**What is required**
From the top of the records below, return each line exactly, ending with the line that contains "You are a computer-use agent.".

**Data listing**
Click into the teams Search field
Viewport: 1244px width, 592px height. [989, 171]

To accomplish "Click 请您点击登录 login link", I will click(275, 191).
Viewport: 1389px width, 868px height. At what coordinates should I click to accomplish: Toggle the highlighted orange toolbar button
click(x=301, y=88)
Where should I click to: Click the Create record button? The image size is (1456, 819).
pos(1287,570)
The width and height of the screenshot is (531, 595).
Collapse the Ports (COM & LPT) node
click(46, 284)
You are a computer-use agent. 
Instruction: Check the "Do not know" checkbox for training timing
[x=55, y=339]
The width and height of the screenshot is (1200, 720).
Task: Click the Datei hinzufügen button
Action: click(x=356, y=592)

**Result**
Click into the teams Search field
Viewport: 1244px width, 592px height. [989, 171]

To accomplish "Click 请您点击登录 login link", I will click(275, 191).
Viewport: 1389px width, 868px height. At what coordinates should I click to accomplish: Toggle the highlighted orange toolbar button
click(x=301, y=88)
Where should I click to: Click the Create record button? The image size is (1456, 819).
pos(1287,570)
The width and height of the screenshot is (531, 595).
Collapse the Ports (COM & LPT) node
click(46, 284)
You are a computer-use agent. 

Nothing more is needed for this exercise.